- Cuthbert
- Coordinates: 35°0′57″S 117°47′54″E﻿ / ﻿35.01583°S 117.79833°E
- Country: Australia
- State: Western Australia
- LGA: City of Albany;
- Location: 415.6 km (258.2 mi) from Perth; 151.9 km (94.4 mi) from Kojonup; 10 km (6.2 mi) from Albany;

Government
- • State electorate: Albany;
- • Federal division: O'Connor;

Area
- • Total: 6.9 km^{2} (2.7 sq mi)
- Elevation: 9 m (30 ft)

Population
- • Total: 157 (2021)
- • Density: 22.75/km^{2} (58.9/sq mi)
- Postcode: 6330

= Cuthbert, Western Australia =

Locality in the City of Albany, Western Australia

Cuthbert is a town and locality of the City of Albany in the Great Southern region of Western Australia. Cuthbert is about 8 km west of the Albany city center.

Cuthbert was originally established as a siding on the Great Southern Railway and called Eastwood at the time.
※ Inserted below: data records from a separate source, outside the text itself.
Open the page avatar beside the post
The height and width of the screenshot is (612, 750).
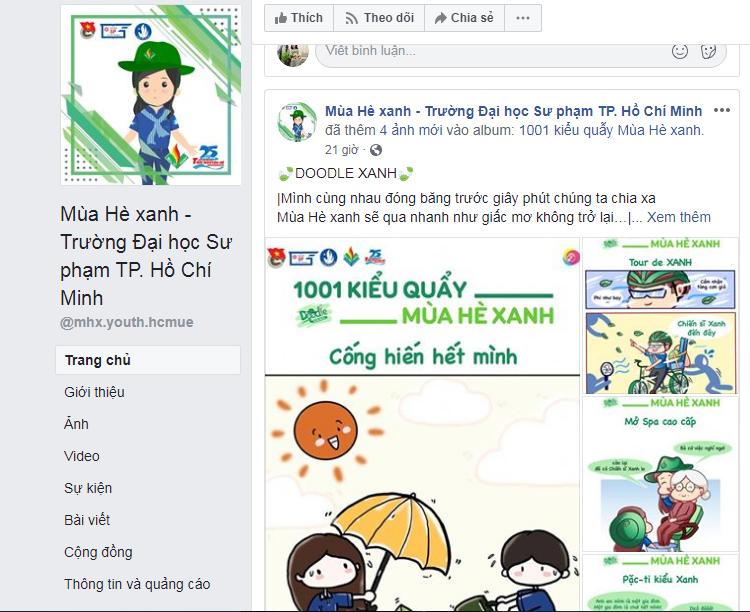(297, 122)

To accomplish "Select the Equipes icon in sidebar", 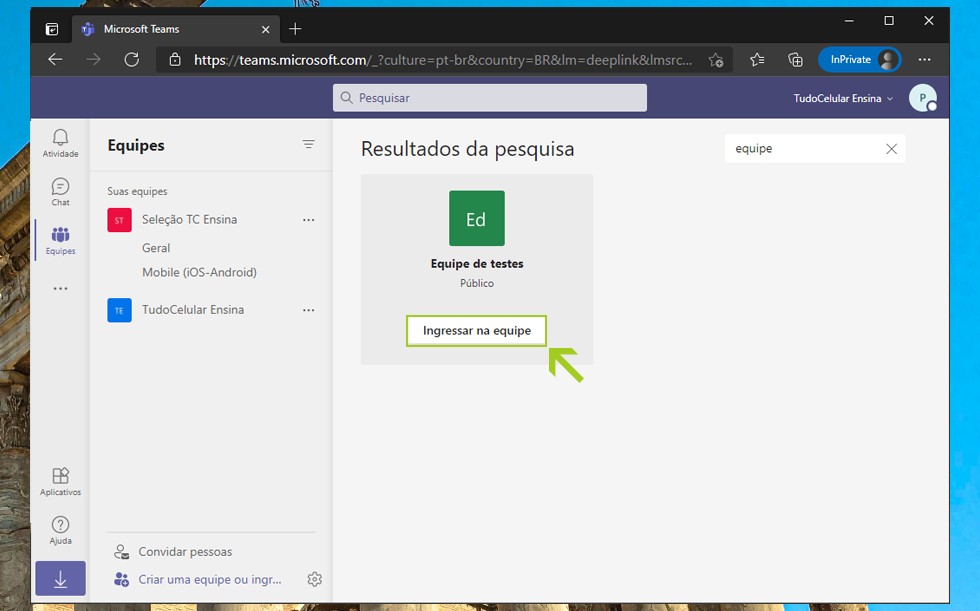I will 60,240.
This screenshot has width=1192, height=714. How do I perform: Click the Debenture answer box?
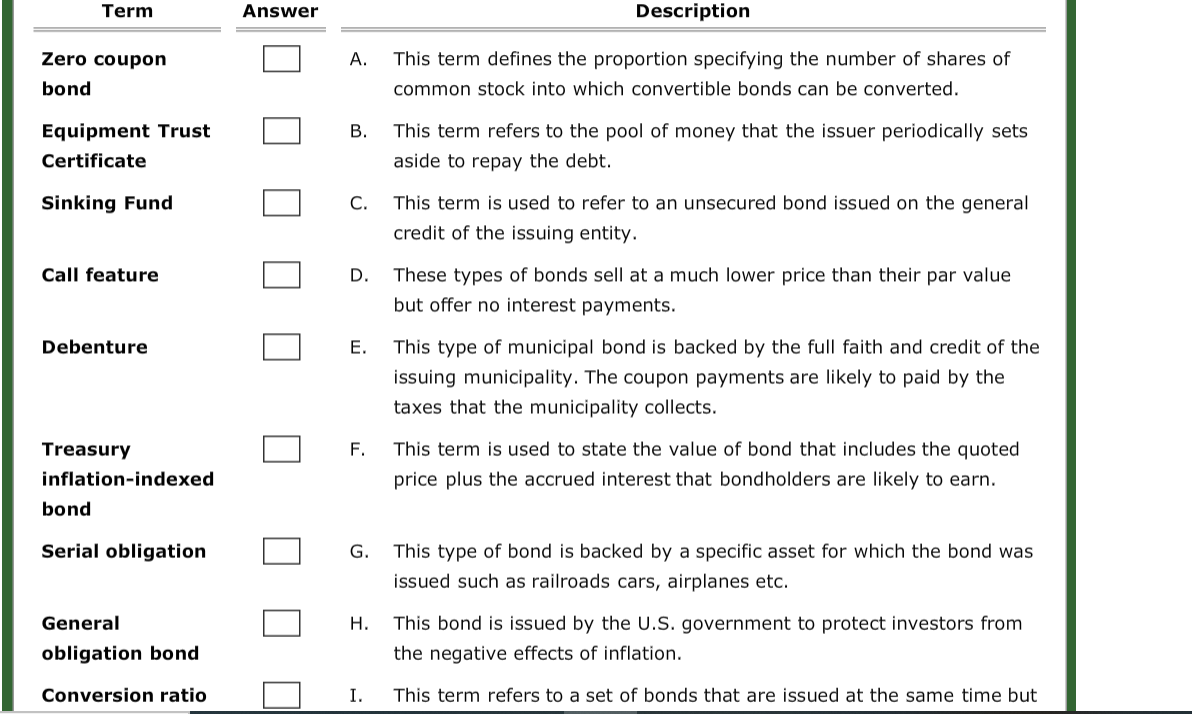click(281, 347)
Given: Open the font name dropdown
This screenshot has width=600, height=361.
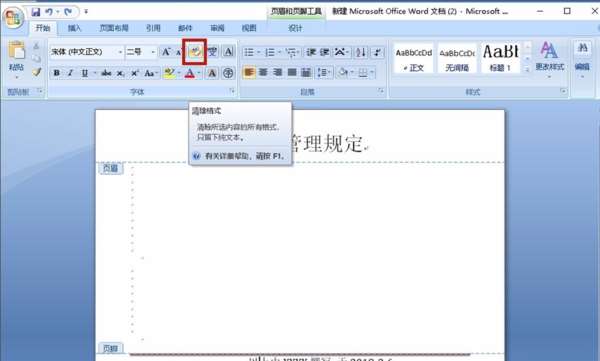Looking at the screenshot, I should point(120,52).
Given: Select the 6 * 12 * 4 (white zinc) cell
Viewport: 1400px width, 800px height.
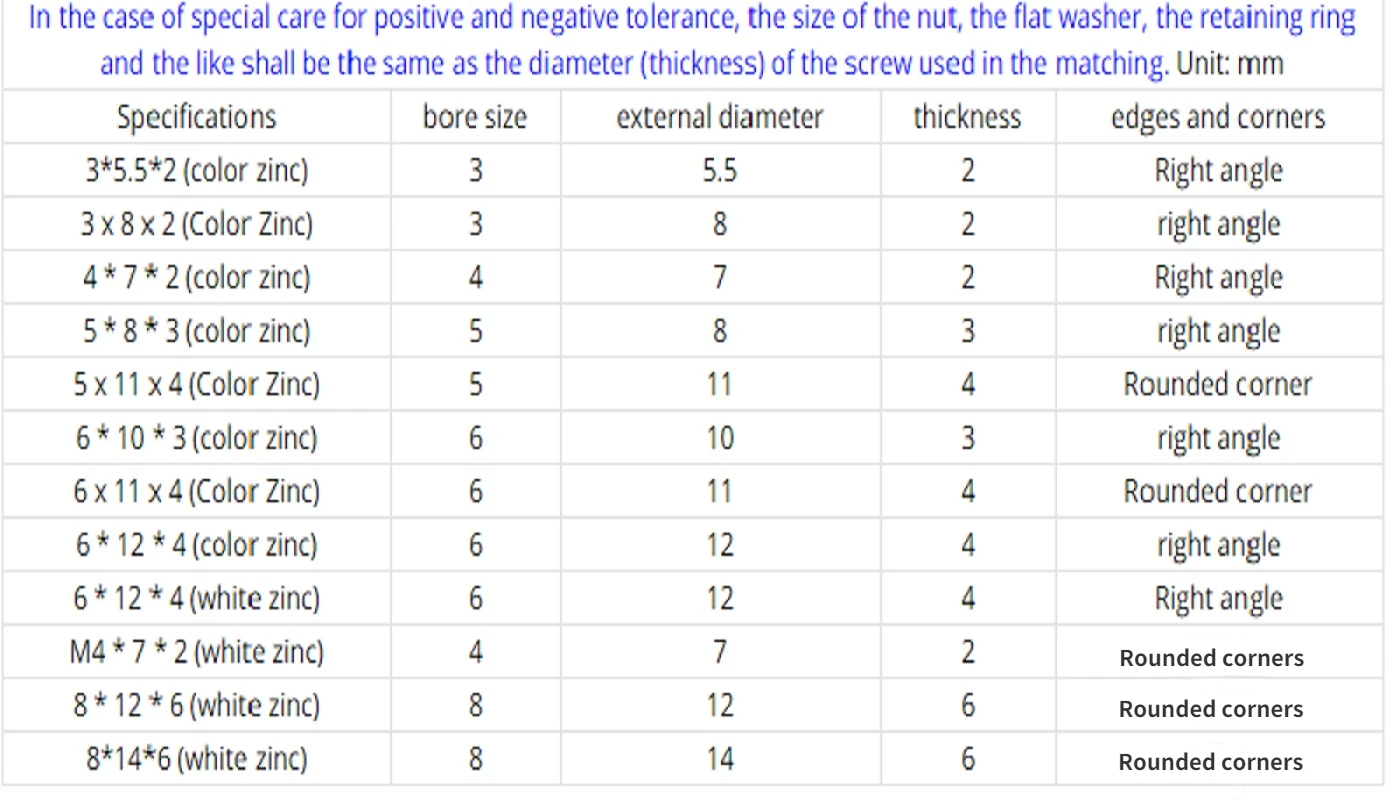Looking at the screenshot, I should coord(196,598).
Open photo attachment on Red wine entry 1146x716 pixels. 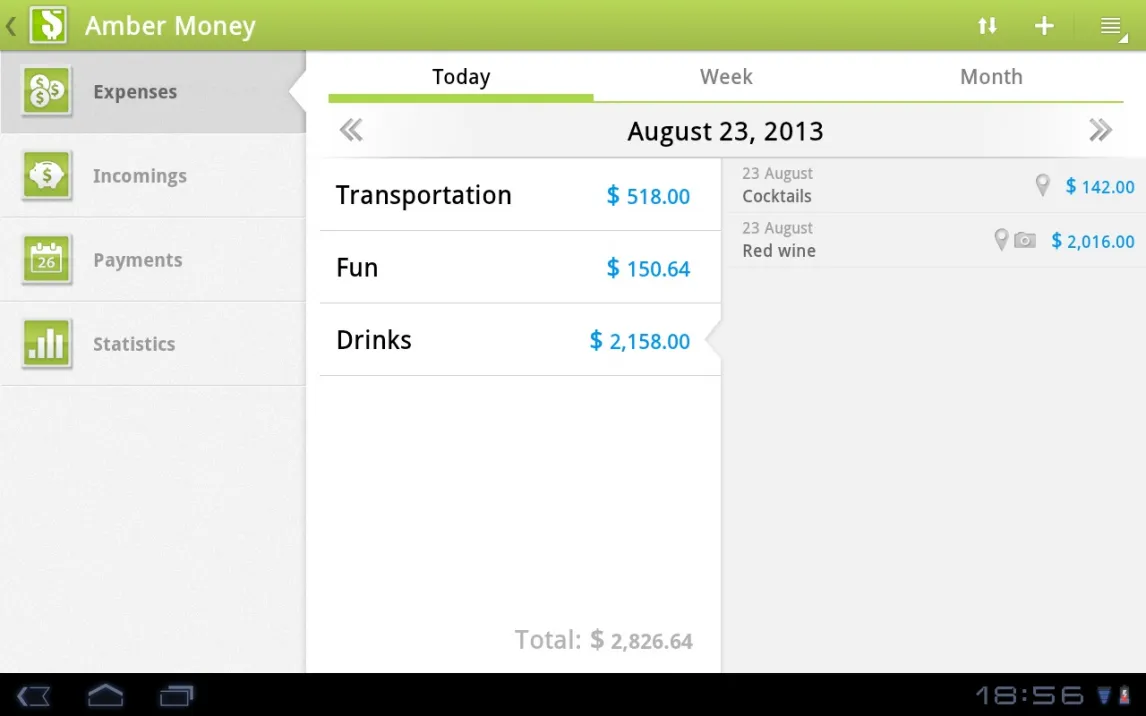tap(1025, 241)
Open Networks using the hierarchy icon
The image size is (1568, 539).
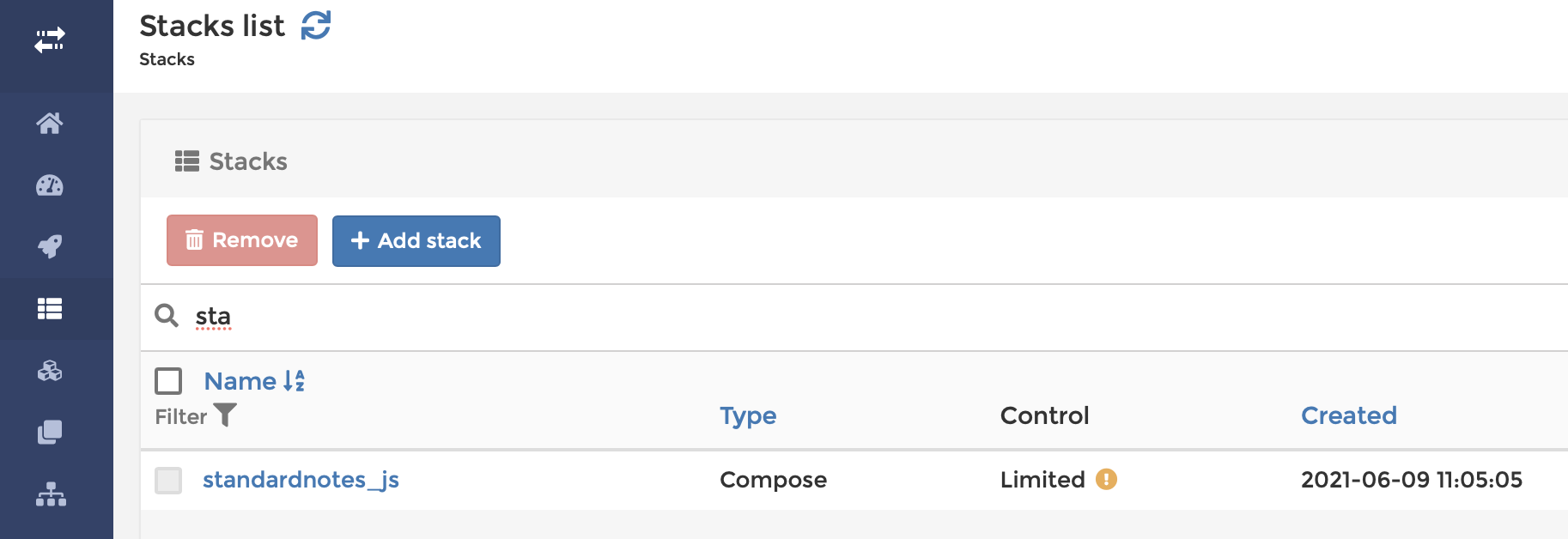[x=50, y=494]
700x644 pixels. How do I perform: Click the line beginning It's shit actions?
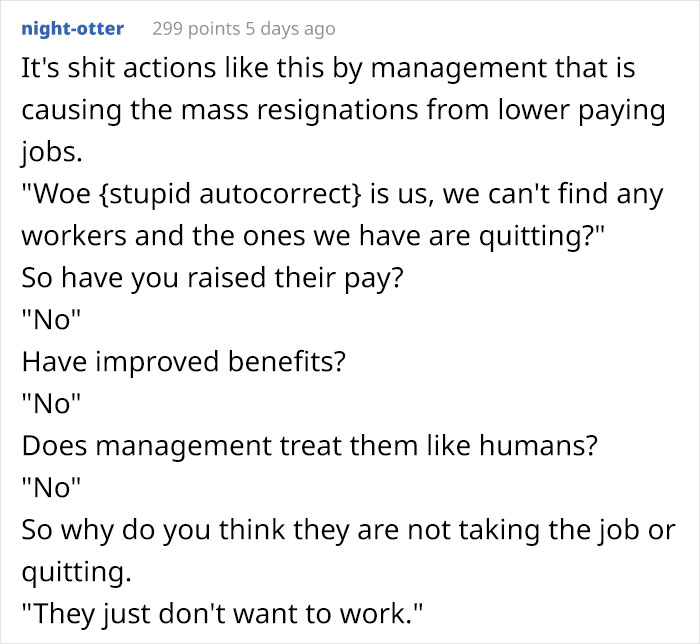point(328,68)
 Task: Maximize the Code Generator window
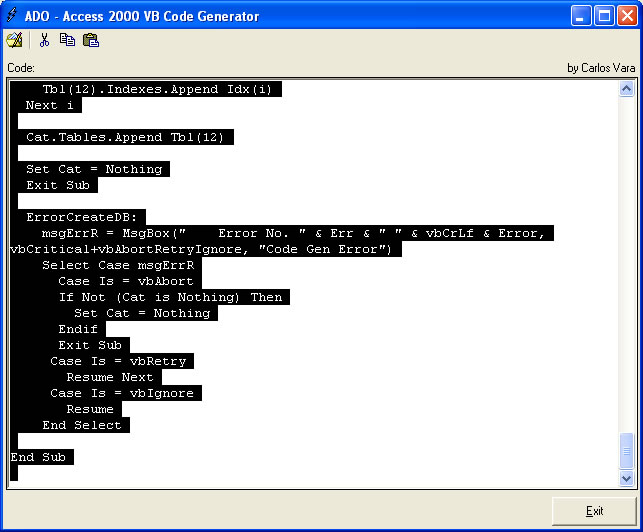(603, 16)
In 1909 the decision was made to establish a town site at Eastwood but the name was already in use in three other Australian states and therefore deemed unsuitable. The alternative names of Karajinup and Atwell were considered but, eventually, Werillup was chosen and the townsite was gazetted in 1914. Werillup, meaning "place of swamps", was rejected as a name the following year and the town was officially renamed to Cuthbert in September 1916, after an early European settler.

==Demographics==
As of the 2021 Australian census, 157 people resided in Cuthbert, up from 156 in the . The median age of persons in Cuthbert was 48 years. There were fewer males than females, with 48.1% of the population male and 51.9% female. The average household size was 2.5 people per household.